本文によると、シドニーでコールドプレイが一曲目に演奏したのは何という曲ですか。

本文 –
"""
オーストラリアのチャリティ・イベントにコールドプレイら!

オーストラリアで開催された災害被害者のためのチャリティ・コンサート“サウンド・リリーフ”に、コールドプレイ、キングス・オブ・レオンなど豪華アーティストたちが集結し、熱いライブ・パフォーマンスを繰り広げた。

このイベントは、同日にシドニーとメルボルンの2箇所で開催され、12万人を動員した。2月に発生し200人もの被害者を出したヴィクトリアでの山火事や、今もなお続くクイーンズランドでの洪水の被害者に全額寄付されるという収益は、実に数十万ドルにものぼったという。

シドニーでは、トップバッターのコールドプレイが今年初のフェス出演を果たした。30度を上回る気温の中、お昼頃にパフォーマンスがスタート。一曲目は2000年に発表したヒット曲“イエロー”で、観客に黄色いボールや花吹雪を散らしてファンを盛り上げた。フロントマンのクリス・マーティンは、この日がいかにオーストラリアの人々にとって特別であるかということを十分認識していたようで、観客や関係者に対し「異国のバンドである僕らを招いてくれてありがとう」と感謝の気持ちを伝えていたという。
"""
記録 –
"""
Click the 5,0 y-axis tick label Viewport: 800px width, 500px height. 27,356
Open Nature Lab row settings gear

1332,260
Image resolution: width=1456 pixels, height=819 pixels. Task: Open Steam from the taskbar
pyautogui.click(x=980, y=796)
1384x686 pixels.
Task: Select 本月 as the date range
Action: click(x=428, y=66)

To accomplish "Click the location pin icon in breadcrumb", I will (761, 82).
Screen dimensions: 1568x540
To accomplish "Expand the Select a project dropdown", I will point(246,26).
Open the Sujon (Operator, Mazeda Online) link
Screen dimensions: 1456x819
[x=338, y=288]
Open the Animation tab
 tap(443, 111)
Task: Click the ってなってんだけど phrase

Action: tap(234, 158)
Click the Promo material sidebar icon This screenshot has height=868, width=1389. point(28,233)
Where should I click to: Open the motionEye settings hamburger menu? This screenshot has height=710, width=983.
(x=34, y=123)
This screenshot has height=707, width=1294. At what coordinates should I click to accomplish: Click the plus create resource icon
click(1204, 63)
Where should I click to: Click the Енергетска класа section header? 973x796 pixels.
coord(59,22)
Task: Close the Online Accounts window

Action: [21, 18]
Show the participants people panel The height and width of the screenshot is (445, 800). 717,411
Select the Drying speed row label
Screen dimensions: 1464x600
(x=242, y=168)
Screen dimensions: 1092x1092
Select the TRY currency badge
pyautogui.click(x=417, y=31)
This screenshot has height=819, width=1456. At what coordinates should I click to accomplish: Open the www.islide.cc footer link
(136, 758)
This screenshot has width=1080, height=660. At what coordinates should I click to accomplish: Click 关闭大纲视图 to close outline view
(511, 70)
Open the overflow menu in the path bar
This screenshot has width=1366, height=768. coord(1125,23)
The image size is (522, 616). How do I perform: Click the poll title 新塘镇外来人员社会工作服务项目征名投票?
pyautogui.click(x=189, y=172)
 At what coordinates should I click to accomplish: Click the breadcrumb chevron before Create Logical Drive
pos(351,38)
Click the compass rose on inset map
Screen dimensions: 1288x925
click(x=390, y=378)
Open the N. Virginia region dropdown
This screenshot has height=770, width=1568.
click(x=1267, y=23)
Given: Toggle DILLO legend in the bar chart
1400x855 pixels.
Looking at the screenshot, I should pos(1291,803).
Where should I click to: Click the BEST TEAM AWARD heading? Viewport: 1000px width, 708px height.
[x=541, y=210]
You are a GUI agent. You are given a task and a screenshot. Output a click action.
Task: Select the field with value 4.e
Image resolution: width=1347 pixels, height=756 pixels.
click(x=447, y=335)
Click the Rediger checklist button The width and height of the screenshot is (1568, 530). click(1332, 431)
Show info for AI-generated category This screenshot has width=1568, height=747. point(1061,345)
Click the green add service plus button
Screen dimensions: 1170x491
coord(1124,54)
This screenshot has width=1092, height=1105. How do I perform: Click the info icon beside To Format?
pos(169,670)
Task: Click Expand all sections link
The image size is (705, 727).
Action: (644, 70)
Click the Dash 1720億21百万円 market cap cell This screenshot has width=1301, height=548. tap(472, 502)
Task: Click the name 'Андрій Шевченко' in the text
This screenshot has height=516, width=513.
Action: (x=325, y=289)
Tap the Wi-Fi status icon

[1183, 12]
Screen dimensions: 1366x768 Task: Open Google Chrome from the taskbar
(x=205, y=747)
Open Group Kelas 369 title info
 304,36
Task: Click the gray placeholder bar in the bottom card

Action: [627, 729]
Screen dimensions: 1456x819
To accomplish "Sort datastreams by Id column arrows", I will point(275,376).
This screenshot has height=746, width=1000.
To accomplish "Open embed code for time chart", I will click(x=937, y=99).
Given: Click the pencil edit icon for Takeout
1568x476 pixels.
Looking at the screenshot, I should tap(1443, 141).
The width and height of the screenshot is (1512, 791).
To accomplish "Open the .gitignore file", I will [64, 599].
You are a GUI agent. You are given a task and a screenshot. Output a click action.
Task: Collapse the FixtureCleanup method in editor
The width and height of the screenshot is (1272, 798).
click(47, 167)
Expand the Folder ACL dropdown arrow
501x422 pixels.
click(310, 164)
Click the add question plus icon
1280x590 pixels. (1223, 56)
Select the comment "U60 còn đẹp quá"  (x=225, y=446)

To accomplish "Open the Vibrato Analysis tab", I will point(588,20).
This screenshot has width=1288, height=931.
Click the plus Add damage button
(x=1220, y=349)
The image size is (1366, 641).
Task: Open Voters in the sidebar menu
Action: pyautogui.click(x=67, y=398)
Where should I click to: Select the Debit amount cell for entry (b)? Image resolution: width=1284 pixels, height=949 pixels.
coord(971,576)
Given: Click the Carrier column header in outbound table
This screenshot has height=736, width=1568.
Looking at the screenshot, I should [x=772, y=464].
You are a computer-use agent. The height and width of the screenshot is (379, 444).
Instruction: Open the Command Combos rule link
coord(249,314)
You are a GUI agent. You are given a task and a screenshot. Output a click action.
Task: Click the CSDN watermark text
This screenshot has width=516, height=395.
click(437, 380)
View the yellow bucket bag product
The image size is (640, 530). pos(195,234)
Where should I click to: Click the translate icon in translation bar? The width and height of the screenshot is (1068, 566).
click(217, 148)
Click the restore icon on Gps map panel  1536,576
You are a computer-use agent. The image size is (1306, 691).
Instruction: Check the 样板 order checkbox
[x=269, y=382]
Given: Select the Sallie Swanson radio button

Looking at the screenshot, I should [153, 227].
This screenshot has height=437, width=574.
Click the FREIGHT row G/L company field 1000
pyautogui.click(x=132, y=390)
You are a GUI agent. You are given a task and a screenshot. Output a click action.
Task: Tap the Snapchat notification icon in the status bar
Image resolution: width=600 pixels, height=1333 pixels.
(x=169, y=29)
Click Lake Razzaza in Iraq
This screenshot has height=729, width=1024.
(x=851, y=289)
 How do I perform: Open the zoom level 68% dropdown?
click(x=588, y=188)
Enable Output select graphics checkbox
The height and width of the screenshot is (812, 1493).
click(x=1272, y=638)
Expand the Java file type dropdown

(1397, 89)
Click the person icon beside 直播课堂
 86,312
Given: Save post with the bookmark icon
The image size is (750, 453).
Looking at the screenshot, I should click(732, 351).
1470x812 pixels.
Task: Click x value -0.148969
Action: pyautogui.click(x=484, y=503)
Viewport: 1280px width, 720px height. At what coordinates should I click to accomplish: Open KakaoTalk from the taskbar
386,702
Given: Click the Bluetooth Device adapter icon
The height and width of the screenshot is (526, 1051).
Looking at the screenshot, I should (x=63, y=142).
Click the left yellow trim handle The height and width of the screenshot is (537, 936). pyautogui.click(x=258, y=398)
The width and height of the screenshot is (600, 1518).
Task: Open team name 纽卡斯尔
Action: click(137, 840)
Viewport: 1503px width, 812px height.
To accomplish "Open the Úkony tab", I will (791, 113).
"""
解答 –
2000年に発表したヒット曲“イエロー”です。